* [Required action]: All that is wanted is a word-for-word copy of the line with "Viewport: 1166px width, 950px" and every line after it in the data below.

━━━━━ Exercise inputs

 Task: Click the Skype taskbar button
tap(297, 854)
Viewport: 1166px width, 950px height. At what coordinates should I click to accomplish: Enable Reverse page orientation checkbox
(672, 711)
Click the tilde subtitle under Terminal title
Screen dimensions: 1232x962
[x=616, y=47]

━━━━━━━━━━

* [Solution to the exercise]:
Viewport: 1166px width, 950px height. At what coordinates should I click to accomplish: Enable Reverse page orientation checkbox
(672, 711)
Click the tilde subtitle under Terminal title
Screen dimensions: 1232x962
[x=616, y=47]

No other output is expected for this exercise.